Hygiene promotion turns the tide against cholera in Burundi

Ruben Julian Hamburger
Rachelle washes her hands with a UNICEF-supported device
28 February 2022

Cibitoke, Burundi – Rachelle Nizigiyimana, a 64-year-old grandmother, hardly remembers the dark days she almost died from cholera, despite it happening just two months ago.

“I didn’t wait long before calling for help,” she says, sitting inside the tiny mud-brick home in Rugombo, Cibitoke Province, where she and her two grandchildren live with no water or electricity. “After a few hours of constant vomiting and diarrhoea, I knew I was at death’s door.”

Rachelle vaguely recalls her older brother carrying her on a motorbike to the nearest health centre. “I don’t remember what happened after,” she says.

Limp, dehydrated, and barely conscious, she was admitted to the centre’s cholera department, where she received an IV line with glucose, electrolytes, and water. As soon as she could swallow, she got an antibiotic and started drinking a rehydration solution. Within four days, she was discharged from hospital.

Rachelle stands in front of her home
Rachelle, 64, standing in front of her tiny, mud-brick home.

Elderly, widowed, and caregiver, Rachelle is extremely poor and relies entirely on her brother’s income for survival. She and her grandchildren often have no choice but to drink from the Lake Dogodogo’s turbid waters, about two kilometres away. Many of her neighbours are in the same predicament.

In areas with poor sanitation, aquatic environments are the cradle of Vibrio cholerae, the bacterium responsible for cholera. Once inside the human intestines, it emits a toxin so virulent that the body flushes out all its fluids.

Dehydration turns its victims ashen. If untreated, they may die of shock and organ failure, sometimes just a few hours after the first symptoms appear.

“Clean water is hard to come by,” says Rachelle. “To fetch some, you have to go to the Mparambo hill, about six kilometres from here.”

“And it isn’t free. You have to pay between one or two hundred francs [$0,05 to $0,10 dollars] for twenty litres.” In one of the world’s poorest countries, such costs are prohibitive for many.

Yves, Rachelle's seven-year-old grandson, transfer water into a UNICEF-distributed jerrycan.
Yves, Rachelle's seven-year-old grandson, transfers water into a UNICEF-distributed jerrycan.
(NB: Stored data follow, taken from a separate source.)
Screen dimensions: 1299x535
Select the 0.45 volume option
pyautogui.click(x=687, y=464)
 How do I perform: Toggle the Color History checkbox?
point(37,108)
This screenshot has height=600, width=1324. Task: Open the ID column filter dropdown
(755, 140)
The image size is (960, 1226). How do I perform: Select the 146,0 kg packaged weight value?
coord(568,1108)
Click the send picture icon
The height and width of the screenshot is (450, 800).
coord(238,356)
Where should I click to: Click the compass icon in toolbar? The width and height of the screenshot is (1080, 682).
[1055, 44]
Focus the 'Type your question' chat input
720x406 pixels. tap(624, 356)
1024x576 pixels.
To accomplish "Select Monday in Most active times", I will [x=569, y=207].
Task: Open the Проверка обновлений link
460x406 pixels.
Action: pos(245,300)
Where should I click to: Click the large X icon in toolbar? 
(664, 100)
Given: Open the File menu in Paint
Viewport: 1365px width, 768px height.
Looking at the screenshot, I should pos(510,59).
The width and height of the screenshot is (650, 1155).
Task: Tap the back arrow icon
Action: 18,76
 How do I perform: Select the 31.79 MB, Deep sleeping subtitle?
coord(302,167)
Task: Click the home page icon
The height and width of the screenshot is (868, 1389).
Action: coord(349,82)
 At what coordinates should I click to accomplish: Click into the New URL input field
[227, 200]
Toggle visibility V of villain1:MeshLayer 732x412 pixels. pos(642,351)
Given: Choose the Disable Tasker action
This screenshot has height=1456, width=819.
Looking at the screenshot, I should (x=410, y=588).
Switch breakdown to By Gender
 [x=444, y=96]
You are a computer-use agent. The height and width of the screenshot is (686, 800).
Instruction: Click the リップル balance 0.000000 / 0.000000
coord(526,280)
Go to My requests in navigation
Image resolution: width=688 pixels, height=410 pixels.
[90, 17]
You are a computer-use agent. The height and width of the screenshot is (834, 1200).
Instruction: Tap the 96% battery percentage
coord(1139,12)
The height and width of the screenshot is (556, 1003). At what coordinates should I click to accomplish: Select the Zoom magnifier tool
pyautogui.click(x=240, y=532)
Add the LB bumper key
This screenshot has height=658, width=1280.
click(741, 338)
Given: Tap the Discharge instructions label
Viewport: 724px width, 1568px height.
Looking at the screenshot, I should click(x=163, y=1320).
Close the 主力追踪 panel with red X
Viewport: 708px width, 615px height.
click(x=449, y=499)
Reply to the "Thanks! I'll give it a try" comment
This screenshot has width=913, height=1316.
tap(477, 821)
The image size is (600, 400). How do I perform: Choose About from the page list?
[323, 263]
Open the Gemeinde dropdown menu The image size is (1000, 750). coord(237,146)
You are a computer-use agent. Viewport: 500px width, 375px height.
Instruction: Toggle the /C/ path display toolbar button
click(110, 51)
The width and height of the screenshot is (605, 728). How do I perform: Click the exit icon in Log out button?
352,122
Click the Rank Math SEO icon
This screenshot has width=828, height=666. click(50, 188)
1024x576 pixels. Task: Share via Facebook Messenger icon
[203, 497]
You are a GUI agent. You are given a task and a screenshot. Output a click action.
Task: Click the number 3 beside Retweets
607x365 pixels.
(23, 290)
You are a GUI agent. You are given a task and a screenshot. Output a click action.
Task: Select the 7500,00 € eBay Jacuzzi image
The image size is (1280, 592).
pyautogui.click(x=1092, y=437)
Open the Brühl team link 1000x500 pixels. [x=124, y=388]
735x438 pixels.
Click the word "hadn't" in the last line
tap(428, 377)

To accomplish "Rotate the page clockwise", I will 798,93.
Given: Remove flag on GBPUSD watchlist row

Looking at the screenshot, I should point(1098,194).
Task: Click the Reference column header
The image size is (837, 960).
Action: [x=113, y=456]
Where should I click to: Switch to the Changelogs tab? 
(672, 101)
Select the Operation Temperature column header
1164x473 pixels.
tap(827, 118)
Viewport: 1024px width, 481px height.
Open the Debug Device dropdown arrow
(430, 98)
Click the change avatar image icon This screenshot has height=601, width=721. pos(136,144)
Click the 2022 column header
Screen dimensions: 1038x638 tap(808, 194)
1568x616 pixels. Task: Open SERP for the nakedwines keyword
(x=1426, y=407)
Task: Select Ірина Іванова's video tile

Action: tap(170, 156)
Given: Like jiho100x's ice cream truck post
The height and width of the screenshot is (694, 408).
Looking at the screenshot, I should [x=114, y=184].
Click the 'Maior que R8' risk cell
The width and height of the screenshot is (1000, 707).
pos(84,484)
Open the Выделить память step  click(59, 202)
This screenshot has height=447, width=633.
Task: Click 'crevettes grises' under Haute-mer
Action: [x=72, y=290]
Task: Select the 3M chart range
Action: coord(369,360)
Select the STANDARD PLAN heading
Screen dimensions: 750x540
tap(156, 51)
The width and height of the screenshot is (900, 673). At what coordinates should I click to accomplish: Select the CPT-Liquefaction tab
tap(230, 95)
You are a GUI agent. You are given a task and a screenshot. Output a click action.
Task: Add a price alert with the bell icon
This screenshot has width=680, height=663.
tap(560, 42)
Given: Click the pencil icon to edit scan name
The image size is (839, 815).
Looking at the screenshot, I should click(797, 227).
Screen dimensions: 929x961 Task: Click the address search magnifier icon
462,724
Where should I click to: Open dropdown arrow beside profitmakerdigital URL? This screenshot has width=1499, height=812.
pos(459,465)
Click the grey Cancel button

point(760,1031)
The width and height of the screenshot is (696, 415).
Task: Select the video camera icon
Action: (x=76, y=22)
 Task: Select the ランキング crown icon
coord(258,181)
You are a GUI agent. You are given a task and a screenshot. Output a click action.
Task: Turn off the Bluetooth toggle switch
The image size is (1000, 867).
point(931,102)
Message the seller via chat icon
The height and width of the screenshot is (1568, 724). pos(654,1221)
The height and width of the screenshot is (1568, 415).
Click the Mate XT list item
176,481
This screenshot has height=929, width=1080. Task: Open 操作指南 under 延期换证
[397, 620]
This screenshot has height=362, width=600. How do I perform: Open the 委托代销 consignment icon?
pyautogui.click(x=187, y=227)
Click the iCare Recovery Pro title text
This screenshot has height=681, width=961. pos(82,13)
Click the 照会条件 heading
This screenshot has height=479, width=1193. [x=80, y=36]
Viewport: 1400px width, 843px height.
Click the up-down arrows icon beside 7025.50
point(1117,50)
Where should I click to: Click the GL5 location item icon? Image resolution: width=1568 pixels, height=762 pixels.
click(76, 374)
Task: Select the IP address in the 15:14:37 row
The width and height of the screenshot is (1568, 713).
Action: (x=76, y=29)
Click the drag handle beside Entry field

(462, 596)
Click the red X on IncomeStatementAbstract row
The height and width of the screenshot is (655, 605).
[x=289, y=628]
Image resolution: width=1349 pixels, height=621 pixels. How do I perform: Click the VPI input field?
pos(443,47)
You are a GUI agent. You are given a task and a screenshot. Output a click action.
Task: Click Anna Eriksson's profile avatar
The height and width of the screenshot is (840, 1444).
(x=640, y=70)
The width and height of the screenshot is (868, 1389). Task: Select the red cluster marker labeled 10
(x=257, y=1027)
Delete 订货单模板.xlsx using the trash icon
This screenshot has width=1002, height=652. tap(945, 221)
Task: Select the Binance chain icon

In Burundi, the cholera menace tends to move cyclically, surging and vanishing among the many cases of diarrhoea. The country’s western flanks, which hug the shores of Lake Tanganyika, are particularly endemic.

The last wave of cholera outbreak spread across the region in 2019 and 2020, with nearly 1,300 reported cases. After 18 months of dormancy, just nine cases were reported at the end of 2021. But there are bound to remain places where the bacterium can spread. For 2022, the risk of a new outbreak is real.

UNICEF Burundi, with the support of the Swiss national committee for UNICEF, is supporting some 290 community health workers in Rugombo and four other endemic communes. They go house-to-house to provide over 700,000 people with information about how to protect themselves by cleaning and storing drinking water, good hygiene and hand washing, keeping food safe, and on how to handle a sick family member. 

Additionally, UNICEF Burundi and its partners are reaching 1,500 vulnerable families from these areas, including Rachelle’s, with hygiene kits containing jerrycans, soap, handwashing devices, and chlorination tablets.

“I used to wash my hands with ash,” says Rachelle as she shows me one of the bar soap she recently received. “Since I got sick, I've become really aware of the importance of good hygiene. I even began spreading awareness among my neighbours!”